Even on the simplest level, STIs, they don’t seem to realise that heterosexual husbands could easily get HIV if they were unfaithful through casual sex. The stereotype that to be gay is to be diseased expresses, as you have sensed, their disapproval.
But you say you have a loving relationship with your husband, who cares about your needs and your children’s welfare. This makes it all the more painful to address the issue of his sexuality and where it might lead.
You are convinced “deep down” your husband is gay. However, I sense that you haven’t openly discussed his sexual orientation with him, so how do you know for sure?
Psychotherapist Maggie O’Haire advises you not to make assumptions: “There may be several signs that point in that direction, but until she knows for sure, do not assume. She will be putting unnecessary strain on herself, family and friends.”
But you have asked me to look at this from the perspective that your husband is indeed gay. You have made all kinds of accommodations, on the most intimate level, to remain married because of the emotional and, perhaps, financial security it gives you and your children. Healthy mutual reliance tips into co-dependency when one partner supports the existence of a relationship by covering up for the other person.
In your case, this means enabling your husband to remain “in the closet” by presenting a traditional heterosexual marriage to the world. On this point, your friends are right to be concerned, though they shouldn’t blame you. You have adapted as many women have and would in your situation.
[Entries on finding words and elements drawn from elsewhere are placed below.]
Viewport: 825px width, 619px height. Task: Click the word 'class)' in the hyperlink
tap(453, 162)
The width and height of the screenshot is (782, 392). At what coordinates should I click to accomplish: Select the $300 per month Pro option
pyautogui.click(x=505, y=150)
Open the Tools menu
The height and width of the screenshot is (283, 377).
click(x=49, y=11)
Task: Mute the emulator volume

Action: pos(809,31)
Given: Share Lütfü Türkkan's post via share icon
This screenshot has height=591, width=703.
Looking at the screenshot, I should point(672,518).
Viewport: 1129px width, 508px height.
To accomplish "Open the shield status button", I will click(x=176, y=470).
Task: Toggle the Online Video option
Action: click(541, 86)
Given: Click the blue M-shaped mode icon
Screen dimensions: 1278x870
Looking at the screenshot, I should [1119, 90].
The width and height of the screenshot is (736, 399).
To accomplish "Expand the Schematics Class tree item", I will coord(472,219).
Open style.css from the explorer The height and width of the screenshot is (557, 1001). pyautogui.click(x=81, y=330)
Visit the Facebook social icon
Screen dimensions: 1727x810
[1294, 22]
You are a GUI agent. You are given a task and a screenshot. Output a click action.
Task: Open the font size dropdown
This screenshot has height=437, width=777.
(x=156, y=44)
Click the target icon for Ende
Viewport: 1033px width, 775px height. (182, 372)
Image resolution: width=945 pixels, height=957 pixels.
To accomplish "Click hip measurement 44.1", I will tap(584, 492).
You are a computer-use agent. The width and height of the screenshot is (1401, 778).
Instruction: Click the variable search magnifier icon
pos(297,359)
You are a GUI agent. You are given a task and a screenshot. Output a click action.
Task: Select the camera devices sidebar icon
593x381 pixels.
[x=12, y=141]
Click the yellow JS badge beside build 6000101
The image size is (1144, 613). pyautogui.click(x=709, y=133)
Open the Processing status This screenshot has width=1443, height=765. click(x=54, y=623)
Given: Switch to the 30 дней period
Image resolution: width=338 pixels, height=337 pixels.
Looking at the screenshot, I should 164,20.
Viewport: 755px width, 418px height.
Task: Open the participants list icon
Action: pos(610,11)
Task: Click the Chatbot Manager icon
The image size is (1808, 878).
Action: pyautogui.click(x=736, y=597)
While it may be difficult to hear, O’Haire believes: “The bottom line is an after-effect of using ‘closets’ to deal with questions such as ‘Who am I?’ In this case, the husband is in the closet and the wife is the codependent to the husband’s closeted existence. The wife has helped her husband construct a closeted lifestyle that is fundamentally unhealthy for both of them.”
It is difficult to see a situation as “fundamentally unhealthy” when you have invested so much in it and when it has many positives, but are you sure all your needs are really being met?